→ Problem to work on
Could you copy out, word for word, the lines from the one containing "The image size" through the end of the records, leaving out the pictures?

Start of Entries provided

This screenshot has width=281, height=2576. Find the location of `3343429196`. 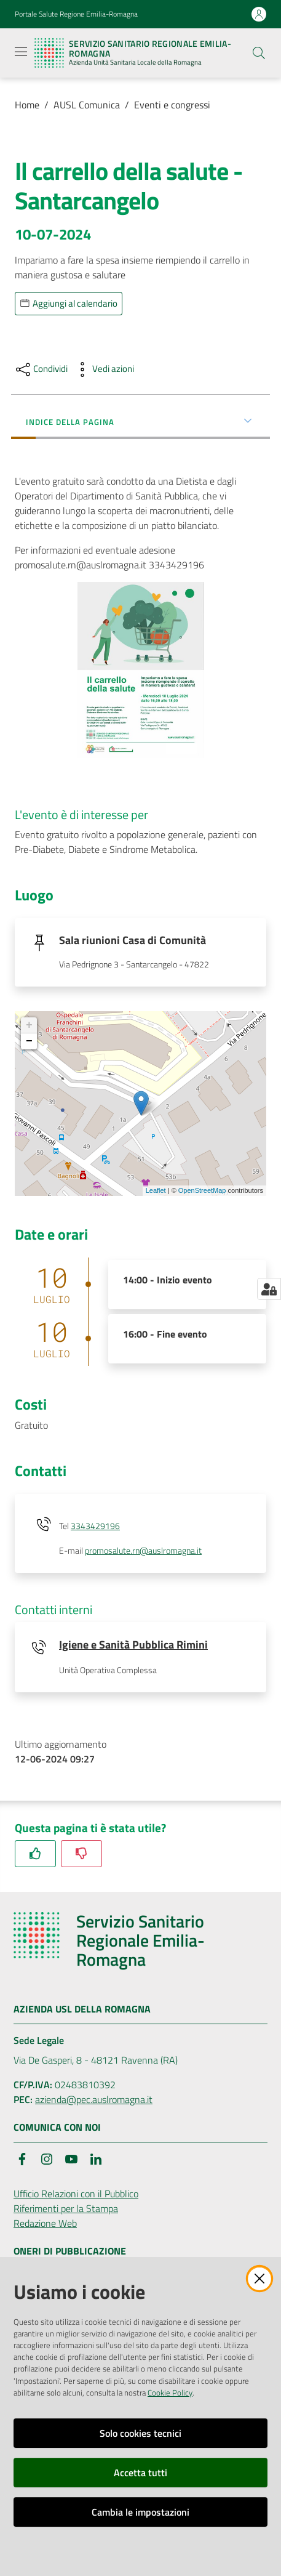

3343429196 is located at coordinates (95, 1526).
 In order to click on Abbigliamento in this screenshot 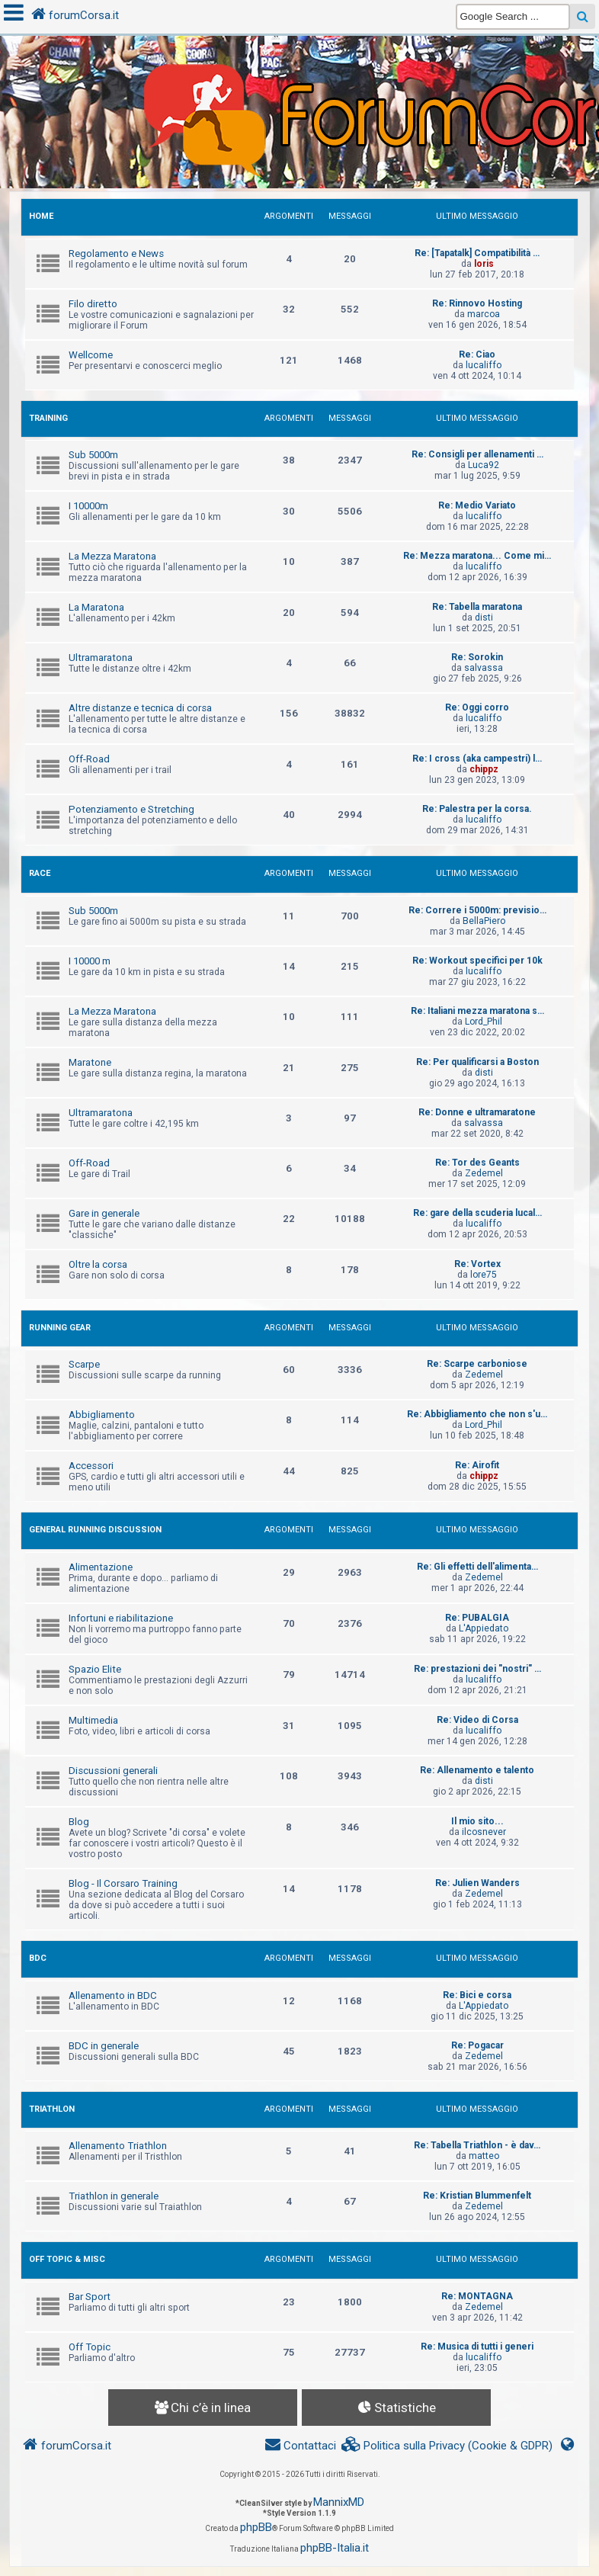, I will do `click(102, 1414)`.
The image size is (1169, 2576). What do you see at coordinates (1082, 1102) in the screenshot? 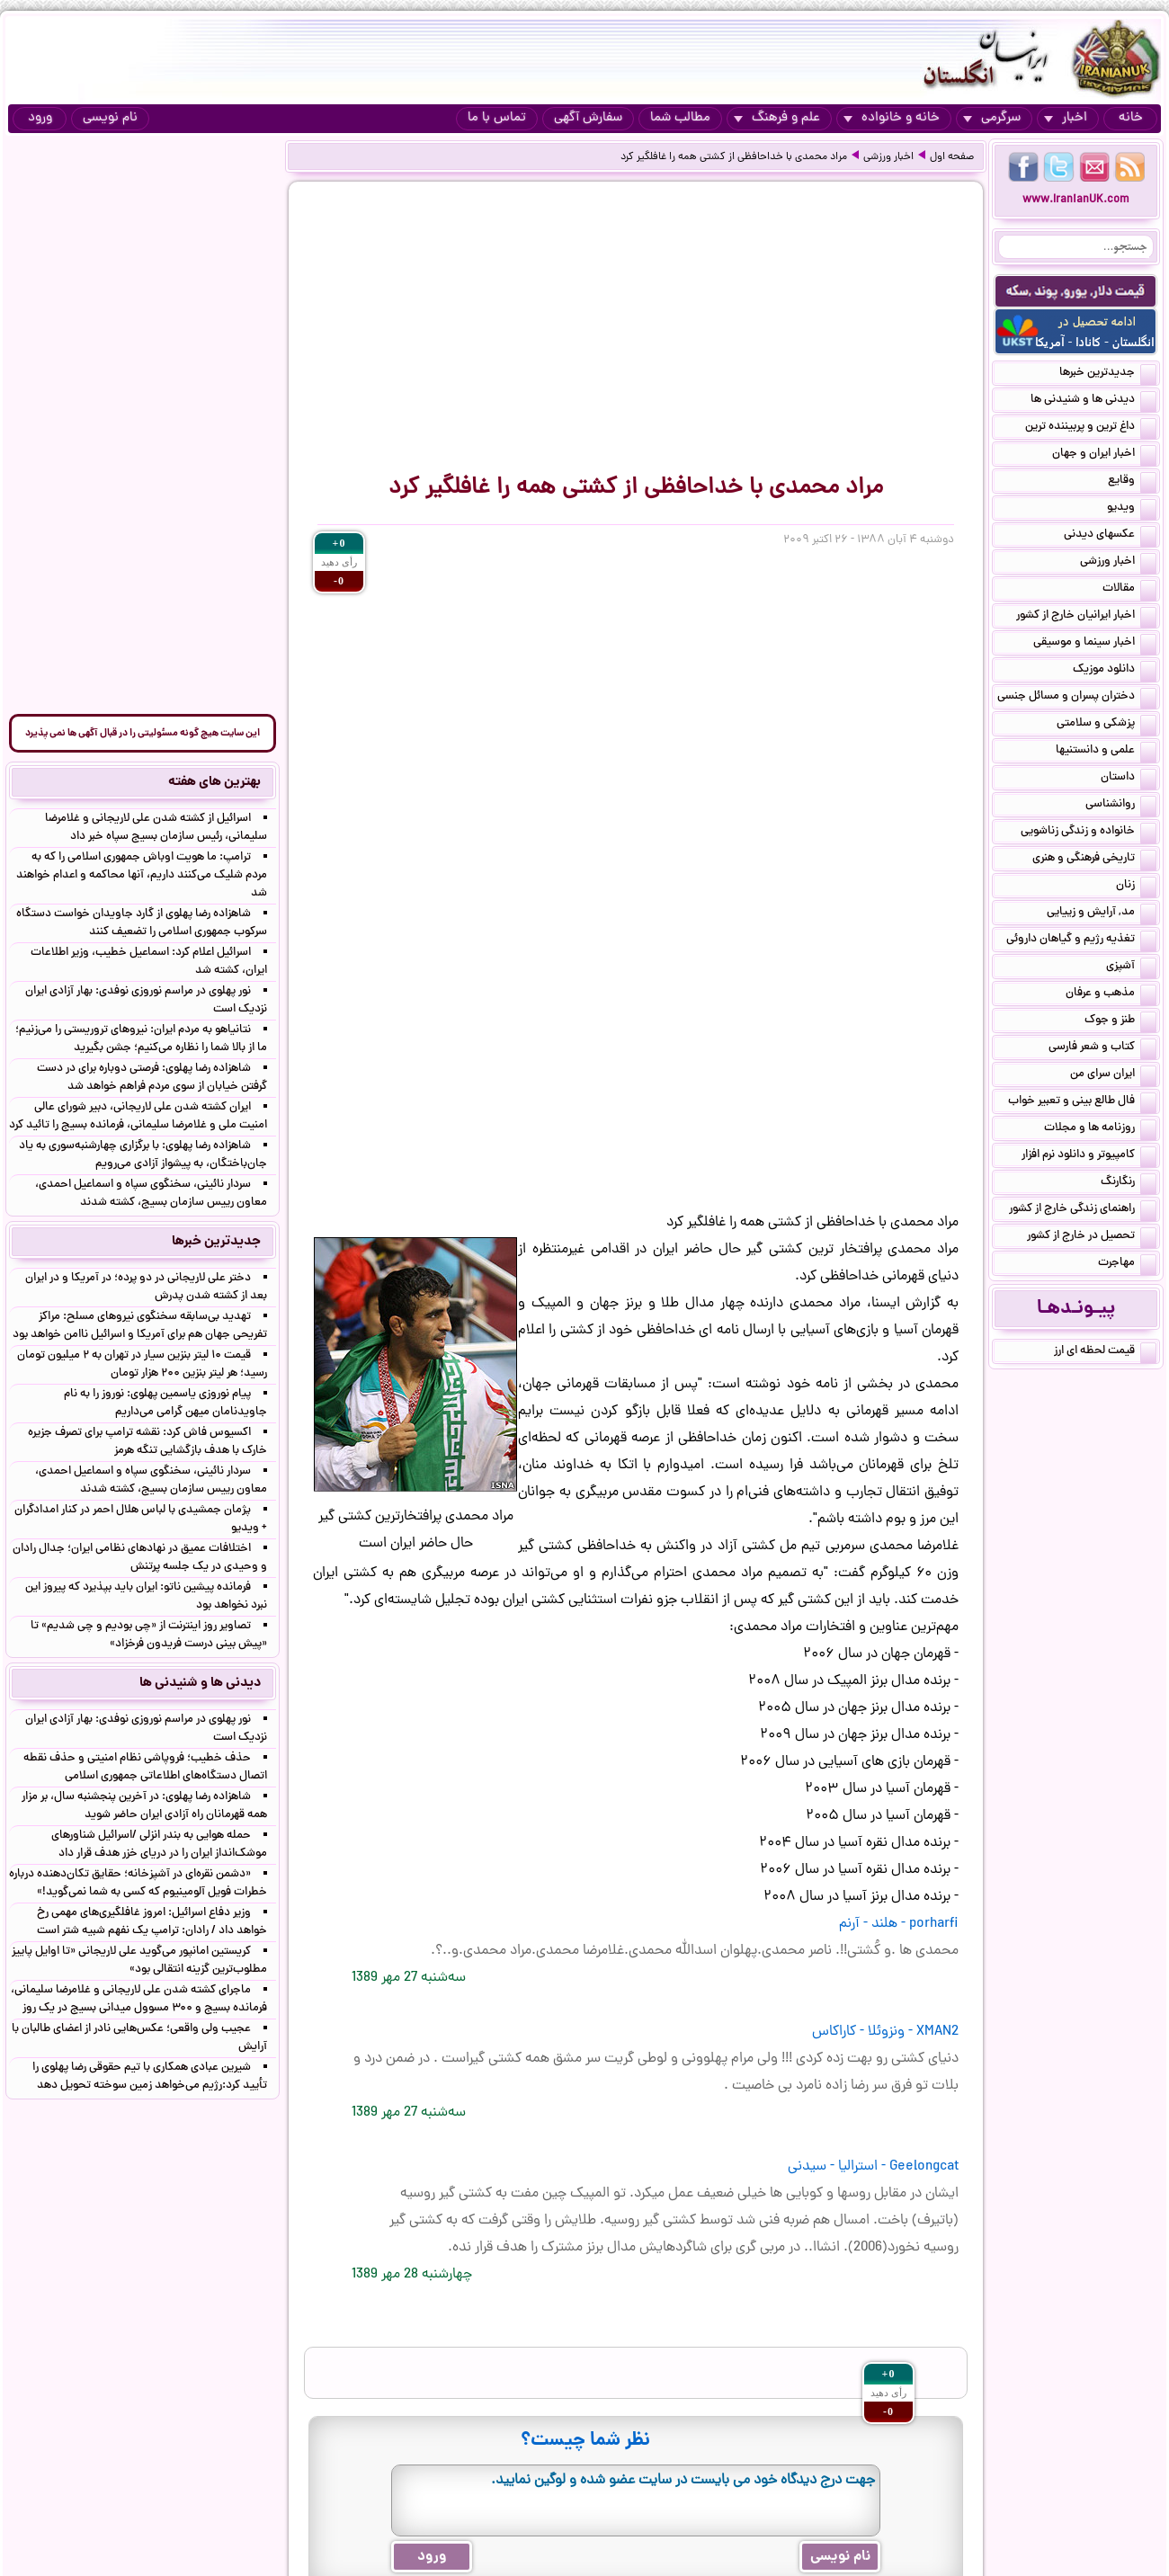
I see `فال طالع بینی و تعبیر خواب` at bounding box center [1082, 1102].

End of Entries provided

→ Solution to this exercise
The image size is (1169, 2576). What do you see at coordinates (1082, 1102) in the screenshot? 
I see `فال طالع بینی و تعبیر خواب` at bounding box center [1082, 1102].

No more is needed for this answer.